KANDLA, June 23: It is now a fortnight since death came calling on Kandla in the form of a cyclone. Today, there are people in and around the town calling on death. With the compensation announced by the government, death has become a real money-spinner.With glee they identify the 470-odd photographs of bloated bodies, lined up on the Nagarpalika walls, or claim that they have five members who have been rendered homeless, or that their hutments have disappeared. The mourning face of Kandla has been replaced by a triumphant one, making it more tragic than the cold statistics of the catastrophe. For the administration, it is a Catch-22 situation. ``If we are too particular about the authenticity of the people seeking compensation, it is the deserving who suffer,'' says Collector Mukesh Puri. He claims that 105 survey teams, consisting of all the mamlatdars and deputy collectors in the district, are on the job, verifying claims.

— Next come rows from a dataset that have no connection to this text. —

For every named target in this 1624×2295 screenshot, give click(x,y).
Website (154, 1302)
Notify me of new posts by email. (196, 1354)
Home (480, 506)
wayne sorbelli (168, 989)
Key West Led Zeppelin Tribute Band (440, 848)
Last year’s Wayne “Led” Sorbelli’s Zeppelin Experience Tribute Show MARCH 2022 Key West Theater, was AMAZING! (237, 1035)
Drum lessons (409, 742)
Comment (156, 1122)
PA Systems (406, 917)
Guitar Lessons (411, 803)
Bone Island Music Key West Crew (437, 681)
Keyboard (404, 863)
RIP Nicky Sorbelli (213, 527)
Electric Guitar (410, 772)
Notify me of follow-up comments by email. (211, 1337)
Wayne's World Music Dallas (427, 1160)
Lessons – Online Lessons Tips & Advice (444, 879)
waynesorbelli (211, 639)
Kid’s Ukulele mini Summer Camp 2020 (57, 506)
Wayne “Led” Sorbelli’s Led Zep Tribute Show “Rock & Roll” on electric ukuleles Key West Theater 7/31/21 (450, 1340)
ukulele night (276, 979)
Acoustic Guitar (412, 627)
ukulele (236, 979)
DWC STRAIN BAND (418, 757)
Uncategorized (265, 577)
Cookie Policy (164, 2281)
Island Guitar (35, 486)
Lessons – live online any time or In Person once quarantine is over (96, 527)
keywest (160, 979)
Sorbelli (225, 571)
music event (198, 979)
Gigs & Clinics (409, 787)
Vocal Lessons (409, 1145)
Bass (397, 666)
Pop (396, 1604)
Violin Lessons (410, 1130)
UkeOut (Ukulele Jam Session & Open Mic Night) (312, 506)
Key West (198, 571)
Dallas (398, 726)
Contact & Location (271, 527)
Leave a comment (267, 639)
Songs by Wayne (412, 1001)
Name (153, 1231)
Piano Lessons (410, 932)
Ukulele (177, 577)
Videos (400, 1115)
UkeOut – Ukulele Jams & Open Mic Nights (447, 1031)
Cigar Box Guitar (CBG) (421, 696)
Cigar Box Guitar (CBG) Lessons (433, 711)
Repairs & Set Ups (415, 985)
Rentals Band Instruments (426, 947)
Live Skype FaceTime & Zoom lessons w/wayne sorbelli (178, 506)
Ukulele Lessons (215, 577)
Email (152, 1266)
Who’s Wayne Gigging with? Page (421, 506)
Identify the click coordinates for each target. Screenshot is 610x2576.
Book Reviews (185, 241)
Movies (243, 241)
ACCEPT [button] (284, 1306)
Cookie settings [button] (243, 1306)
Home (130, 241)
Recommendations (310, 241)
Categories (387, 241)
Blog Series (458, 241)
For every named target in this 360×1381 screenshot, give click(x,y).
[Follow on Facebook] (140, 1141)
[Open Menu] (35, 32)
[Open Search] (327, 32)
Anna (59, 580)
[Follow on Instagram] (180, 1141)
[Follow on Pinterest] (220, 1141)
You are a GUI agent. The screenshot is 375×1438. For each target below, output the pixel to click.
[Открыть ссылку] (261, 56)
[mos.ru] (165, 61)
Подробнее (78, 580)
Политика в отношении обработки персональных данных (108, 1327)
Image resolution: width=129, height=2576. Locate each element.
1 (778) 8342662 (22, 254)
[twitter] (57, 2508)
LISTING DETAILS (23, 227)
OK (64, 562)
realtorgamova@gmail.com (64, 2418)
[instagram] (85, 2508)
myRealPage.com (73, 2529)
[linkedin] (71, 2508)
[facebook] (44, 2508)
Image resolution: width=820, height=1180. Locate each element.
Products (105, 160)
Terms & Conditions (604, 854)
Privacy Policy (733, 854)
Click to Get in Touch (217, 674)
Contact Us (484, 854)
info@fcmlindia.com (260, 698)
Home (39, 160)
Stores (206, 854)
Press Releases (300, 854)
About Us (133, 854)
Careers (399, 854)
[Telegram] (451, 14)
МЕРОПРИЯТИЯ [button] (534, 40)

However, it is the undeserving who seem to out-number the deserving. In Servacolony, one of the worst-affected, the deputy collector who has come for a survey to ascertain the damage to houses, is mobbed. ``Those living in pucca houses are walking away with the money by pointing to a broken-down long-abandoned jhuggi,'' says an irate resident.
Maganbhai, who had gone away to a nearby village after the storm and returned when he heard the government was paying compensation for damaged houses, agrees. ``People are walking away with the compensation due to us,'' he complains.
And there is ample scope for the greedy to corner the compensation. Entire families of salt workers, belonging to Kerala, Uttar Pradesh, Andhra Pradesh and Bihar, were wiped out by the storm. No one knows their number. Most of the survivors fled with their meagre belongings. Those still around have no identification papers, like ration cards, as these were lost in the storm.
Initially, the government machinery was busy exchanging allegations with the Port authorities, or attending to visiting VIPs. It was onlyafter reprimands by Chief Minister Keshubhai Patel and Prime Minister Atal Behari Vajpayee that the payment of cash doles of Rs 10 per day for every affected person started, three days after the calamity. Disbursement of compensation for the houses and the dead started after another two days.
Within eight days, Rs 10.5 lakh was paid as cash doles to 20,000 people, Rs 40.63 lakh as housing compensation and Rs 62 lakh for the dead. But dependents of only 86 of the 150 identified dead have been paid so far.
However, it is with the 474 photographs of semi-decomposed bodies that the game of deceit is played.
The bodies, all unidentified, were burnt on the spot. A long queue waits to identify the victims. A committee has been set up under the SDM to deal with these cases. After a body is identified, the photograph is pulled down, the relatives' names scribbled behind, and attached to an application. In the absence of identification papers, the application is referred by the committee to the local MLA forverification.
Some of the corporators were seen complaining to Minister of Industries Suresh Mehta that certain MLAs were misusing the system to help their own men get some cash on the side. Duplicate applications, fake names and forged identities are coming to light, acknowledge state officials.
This is especially true of the rehabilitation work being undertaken by the Kandla Port Trust, which has agreed to give land behind the Free Trade Zone for 4,000 families. Nearly 200 people have been employed on a war footing to erect a tin shed. The grey area is the list which will be provided by the district administration, based on a survey generally regarded as suspect. From Sarva colony, which had a population of 5,000 before the storm, there are now 7,000 claimants. Contractors are seen bringing in their own people, with forged identities, in place of those dead or missing to grab prime land. While the administration is still trying to get its act together -- its scheme providing rice and flour at Re 1 perkg failed to take off -- voluntary agencies are already on the job, providing water, food and clothes to survivors. ``As long as the people are getting food, it is fine. It does not matter who is giving it to them,'' says Mehta. At the relief camp organised by the Ganeshnagar Sarva Janata Samaj, supporting nearly 1,500 people, the stores are well-stocked and there are plenty of clothes. ``People just come and donate... we have 200 pairs of extra clothes and food, enough for another 1,000 people,'' said Valjibhai, one of the organisers. Even Dalits here have collected Rs 5,000, he said.